Material supplied:
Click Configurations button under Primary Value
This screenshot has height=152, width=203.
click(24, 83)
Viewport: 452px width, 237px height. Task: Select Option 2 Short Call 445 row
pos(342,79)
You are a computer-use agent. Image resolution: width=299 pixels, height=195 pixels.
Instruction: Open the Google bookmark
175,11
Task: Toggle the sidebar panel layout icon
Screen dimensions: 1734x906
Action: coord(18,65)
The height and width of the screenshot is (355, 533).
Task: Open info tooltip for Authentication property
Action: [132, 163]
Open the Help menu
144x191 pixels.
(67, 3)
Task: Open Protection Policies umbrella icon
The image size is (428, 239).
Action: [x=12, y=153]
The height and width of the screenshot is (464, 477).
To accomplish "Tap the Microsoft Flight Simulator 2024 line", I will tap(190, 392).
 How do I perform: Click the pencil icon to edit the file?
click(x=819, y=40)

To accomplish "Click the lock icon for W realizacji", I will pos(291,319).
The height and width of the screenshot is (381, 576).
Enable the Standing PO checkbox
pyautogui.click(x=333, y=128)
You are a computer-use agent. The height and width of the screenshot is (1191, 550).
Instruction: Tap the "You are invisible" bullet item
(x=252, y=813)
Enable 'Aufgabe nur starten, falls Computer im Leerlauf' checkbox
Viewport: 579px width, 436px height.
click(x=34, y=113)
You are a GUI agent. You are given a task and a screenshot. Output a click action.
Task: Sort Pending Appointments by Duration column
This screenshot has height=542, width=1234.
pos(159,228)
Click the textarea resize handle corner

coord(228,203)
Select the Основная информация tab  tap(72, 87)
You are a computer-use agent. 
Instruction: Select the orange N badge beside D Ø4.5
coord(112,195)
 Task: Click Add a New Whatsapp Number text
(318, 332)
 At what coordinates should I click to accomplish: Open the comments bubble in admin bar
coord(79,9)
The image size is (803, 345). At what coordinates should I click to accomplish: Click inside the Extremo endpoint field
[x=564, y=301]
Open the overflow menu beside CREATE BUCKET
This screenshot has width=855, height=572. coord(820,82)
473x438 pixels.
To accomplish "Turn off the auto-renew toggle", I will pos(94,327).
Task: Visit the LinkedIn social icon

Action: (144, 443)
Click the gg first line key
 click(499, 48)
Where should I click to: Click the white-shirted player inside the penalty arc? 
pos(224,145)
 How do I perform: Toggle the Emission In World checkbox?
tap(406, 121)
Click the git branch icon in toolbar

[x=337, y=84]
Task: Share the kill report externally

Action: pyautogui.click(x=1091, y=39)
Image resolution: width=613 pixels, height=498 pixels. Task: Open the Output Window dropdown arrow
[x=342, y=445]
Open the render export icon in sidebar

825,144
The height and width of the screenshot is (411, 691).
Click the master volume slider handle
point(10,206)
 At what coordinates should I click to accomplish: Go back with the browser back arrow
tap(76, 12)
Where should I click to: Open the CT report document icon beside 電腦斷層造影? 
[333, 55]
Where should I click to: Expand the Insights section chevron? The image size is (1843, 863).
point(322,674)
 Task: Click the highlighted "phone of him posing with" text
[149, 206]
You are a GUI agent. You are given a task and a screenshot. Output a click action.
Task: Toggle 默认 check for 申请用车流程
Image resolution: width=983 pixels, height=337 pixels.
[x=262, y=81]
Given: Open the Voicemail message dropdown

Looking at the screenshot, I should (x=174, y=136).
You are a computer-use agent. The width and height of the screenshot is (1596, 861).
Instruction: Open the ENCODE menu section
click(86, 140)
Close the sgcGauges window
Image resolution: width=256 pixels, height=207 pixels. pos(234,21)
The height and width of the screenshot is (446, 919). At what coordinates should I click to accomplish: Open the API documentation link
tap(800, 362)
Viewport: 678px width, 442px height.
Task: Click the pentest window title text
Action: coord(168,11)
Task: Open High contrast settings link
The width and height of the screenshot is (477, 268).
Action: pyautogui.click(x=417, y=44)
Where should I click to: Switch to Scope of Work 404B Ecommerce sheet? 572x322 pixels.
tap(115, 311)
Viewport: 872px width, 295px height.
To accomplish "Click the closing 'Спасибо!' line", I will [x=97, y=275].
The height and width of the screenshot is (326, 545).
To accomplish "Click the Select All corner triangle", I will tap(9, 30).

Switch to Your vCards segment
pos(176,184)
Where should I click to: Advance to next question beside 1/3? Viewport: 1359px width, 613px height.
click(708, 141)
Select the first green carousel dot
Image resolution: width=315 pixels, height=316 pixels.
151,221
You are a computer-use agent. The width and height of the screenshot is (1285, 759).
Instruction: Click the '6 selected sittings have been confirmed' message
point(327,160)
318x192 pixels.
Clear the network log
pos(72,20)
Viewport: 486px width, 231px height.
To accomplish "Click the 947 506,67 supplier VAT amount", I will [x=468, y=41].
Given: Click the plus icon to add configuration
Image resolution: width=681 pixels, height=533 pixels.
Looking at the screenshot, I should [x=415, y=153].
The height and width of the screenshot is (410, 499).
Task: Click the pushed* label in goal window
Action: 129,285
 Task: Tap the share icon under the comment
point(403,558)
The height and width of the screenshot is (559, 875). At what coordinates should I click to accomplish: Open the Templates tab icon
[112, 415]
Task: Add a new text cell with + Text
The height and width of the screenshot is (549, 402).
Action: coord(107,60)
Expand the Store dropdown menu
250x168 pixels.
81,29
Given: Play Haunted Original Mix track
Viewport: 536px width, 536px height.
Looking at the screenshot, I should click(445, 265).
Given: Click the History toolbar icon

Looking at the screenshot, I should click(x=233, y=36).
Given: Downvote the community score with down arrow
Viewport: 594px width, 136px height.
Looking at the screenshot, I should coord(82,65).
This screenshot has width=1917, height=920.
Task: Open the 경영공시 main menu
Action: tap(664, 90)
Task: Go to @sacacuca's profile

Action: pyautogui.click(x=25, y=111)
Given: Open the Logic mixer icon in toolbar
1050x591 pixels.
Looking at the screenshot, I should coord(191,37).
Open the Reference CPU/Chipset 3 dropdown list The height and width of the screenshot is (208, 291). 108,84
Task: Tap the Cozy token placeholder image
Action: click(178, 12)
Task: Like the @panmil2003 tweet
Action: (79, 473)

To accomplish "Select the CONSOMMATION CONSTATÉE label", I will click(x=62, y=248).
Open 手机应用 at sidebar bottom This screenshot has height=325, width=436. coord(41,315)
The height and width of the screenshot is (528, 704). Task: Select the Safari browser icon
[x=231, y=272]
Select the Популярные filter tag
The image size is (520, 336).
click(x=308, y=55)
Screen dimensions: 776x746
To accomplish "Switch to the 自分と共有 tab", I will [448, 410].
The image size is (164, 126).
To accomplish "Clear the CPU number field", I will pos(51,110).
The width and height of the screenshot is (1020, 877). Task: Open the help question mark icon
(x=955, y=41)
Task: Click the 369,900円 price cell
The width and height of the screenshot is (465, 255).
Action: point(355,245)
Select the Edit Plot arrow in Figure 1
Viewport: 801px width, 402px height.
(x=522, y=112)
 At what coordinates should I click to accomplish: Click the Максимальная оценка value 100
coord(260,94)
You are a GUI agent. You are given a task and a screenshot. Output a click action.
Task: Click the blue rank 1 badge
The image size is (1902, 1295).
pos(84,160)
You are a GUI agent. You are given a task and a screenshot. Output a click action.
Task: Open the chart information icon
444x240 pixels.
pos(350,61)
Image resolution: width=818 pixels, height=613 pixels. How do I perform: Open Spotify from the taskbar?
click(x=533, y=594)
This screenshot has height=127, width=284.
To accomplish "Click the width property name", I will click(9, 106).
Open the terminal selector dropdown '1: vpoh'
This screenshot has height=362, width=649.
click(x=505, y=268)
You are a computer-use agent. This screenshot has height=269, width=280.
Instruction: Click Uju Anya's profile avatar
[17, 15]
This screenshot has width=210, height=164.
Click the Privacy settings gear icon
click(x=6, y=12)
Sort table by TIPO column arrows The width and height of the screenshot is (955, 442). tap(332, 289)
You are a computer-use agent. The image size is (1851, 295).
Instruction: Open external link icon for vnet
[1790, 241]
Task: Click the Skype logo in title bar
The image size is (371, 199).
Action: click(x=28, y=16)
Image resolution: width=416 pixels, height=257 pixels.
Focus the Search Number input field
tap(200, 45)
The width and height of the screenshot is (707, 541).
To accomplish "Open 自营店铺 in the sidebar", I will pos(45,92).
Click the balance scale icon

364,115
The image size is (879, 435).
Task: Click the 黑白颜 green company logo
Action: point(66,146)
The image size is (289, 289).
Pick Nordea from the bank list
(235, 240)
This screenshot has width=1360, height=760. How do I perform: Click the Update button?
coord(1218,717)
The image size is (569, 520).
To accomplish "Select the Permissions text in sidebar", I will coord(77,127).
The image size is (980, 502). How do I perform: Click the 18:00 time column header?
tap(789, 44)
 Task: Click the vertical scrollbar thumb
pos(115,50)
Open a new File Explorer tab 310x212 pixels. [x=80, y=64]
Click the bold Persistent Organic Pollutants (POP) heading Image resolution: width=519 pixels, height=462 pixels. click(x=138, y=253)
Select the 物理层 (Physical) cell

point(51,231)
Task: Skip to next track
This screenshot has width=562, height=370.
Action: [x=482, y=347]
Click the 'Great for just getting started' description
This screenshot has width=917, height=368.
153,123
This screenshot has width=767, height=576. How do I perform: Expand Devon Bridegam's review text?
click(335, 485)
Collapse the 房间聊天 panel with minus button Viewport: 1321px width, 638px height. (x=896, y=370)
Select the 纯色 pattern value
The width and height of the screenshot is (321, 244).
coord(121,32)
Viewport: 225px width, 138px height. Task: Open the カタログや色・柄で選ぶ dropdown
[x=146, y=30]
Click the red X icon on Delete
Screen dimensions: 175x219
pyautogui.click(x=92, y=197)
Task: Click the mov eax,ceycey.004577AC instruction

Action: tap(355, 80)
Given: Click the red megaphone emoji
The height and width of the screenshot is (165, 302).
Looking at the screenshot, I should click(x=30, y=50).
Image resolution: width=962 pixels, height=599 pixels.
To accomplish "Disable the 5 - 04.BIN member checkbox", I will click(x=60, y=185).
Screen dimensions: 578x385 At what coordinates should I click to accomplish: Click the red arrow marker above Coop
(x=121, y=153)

What to work on:
Out of the entries above, write out only the lines between the line holding "Instruction: Tap the" and the line holding "Task: Sort Pending", inclusive, each exactly as given.

Answer for the task:
Instruction: Tap the "You are invisible" bullet item
(x=252, y=813)
Enable 'Aufgabe nur starten, falls Computer im Leerlauf' checkbox
Viewport: 579px width, 436px height.
click(x=34, y=113)
You are a GUI agent. You are given a task and a screenshot. Output a click action.
Task: Sort Pending Appointments by Duration column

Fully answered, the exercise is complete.